▶ Exercise
Your response should consist of every line below, reproduced without alteration.

▶ Record extracts

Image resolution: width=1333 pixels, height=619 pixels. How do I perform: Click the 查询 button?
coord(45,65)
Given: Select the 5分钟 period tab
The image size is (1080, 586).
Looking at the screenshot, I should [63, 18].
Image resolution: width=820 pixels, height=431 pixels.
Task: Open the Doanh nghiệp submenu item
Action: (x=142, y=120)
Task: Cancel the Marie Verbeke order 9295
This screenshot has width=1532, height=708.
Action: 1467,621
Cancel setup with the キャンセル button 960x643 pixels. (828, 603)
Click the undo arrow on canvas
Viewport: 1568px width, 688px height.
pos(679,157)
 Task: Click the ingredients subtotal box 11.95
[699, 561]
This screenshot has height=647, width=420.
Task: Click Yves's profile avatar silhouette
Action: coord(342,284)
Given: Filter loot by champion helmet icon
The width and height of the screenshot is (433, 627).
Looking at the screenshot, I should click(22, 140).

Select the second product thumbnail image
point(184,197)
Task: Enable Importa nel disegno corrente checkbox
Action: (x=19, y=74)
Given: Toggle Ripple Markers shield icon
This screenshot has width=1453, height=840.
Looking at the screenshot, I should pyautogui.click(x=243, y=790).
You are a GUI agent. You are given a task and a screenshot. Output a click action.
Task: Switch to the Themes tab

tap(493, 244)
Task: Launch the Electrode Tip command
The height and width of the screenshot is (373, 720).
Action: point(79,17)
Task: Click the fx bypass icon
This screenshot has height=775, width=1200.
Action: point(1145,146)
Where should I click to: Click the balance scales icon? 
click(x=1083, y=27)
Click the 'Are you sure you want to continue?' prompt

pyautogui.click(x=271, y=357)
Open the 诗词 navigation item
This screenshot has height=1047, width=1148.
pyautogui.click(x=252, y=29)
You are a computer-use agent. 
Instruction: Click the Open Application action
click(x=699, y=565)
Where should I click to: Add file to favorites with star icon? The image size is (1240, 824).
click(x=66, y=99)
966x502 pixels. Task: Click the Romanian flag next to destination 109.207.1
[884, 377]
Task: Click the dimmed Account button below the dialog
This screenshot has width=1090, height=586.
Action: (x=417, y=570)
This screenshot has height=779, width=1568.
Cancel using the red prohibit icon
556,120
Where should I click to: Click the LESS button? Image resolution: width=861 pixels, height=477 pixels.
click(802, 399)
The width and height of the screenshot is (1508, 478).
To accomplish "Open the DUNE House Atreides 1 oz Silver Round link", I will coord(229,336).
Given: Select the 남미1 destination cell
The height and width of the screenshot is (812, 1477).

▶ Solved problem
Image resolution: width=1333 pixels, height=619 pixels. How do I perform: Click the 查询 button?
coord(45,65)
Given: Select the 5分钟 period tab
The image size is (1080, 586).
Looking at the screenshot, I should [63, 18].
Image resolution: width=820 pixels, height=431 pixels.
Task: Open the Doanh nghiệp submenu item
Action: (x=142, y=120)
Task: Cancel the Marie Verbeke order 9295
This screenshot has width=1532, height=708.
Action: 1467,621
Cancel setup with the キャンセル button 960x643 pixels. (828, 603)
Click the undo arrow on canvas
Viewport: 1568px width, 688px height.
pos(679,157)
 Task: Click the ingredients subtotal box 11.95
[699, 561]
This screenshot has height=647, width=420.
Task: Click Yves's profile avatar silhouette
Action: coord(342,284)
Given: Filter loot by champion helmet icon
The width and height of the screenshot is (433, 627).
Looking at the screenshot, I should click(22, 140).

Select the second product thumbnail image
point(184,197)
Task: Enable Importa nel disegno corrente checkbox
Action: (x=19, y=74)
Given: Toggle Ripple Markers shield icon
This screenshot has width=1453, height=840.
Looking at the screenshot, I should pyautogui.click(x=243, y=790).
You are a GUI agent. You are given a task and a screenshot. Output a click action.
Task: Switch to the Themes tab

tap(493, 244)
Task: Launch the Electrode Tip command
The height and width of the screenshot is (373, 720).
Action: point(79,17)
Task: Click the fx bypass icon
This screenshot has height=775, width=1200.
Action: point(1145,146)
Where should I click to: Click the balance scales icon? 
click(x=1083, y=27)
Click the 'Are you sure you want to continue?' prompt

pyautogui.click(x=271, y=357)
Open the 诗词 navigation item
This screenshot has height=1047, width=1148.
pyautogui.click(x=252, y=29)
You are a computer-use agent. 
Instruction: Click the Open Application action
click(x=699, y=565)
Where should I click to: Add file to favorites with star icon? The image size is (1240, 824).
click(x=66, y=99)
966x502 pixels. Task: Click the Romanian flag next to destination 109.207.1
[884, 377]
Task: Click the dimmed Account button below the dialog
This screenshot has width=1090, height=586.
Action: (x=417, y=570)
This screenshot has height=779, width=1568.
Cancel using the red prohibit icon
556,120
Where should I click to: Click the LESS button? Image resolution: width=861 pixels, height=477 pixels.
click(802, 399)
The width and height of the screenshot is (1508, 478).
To accomplish "Open the DUNE House Atreides 1 oz Silver Round link", I will coord(229,336).
Given: Select the 남미1 destination cell
The height and width of the screenshot is (812, 1477).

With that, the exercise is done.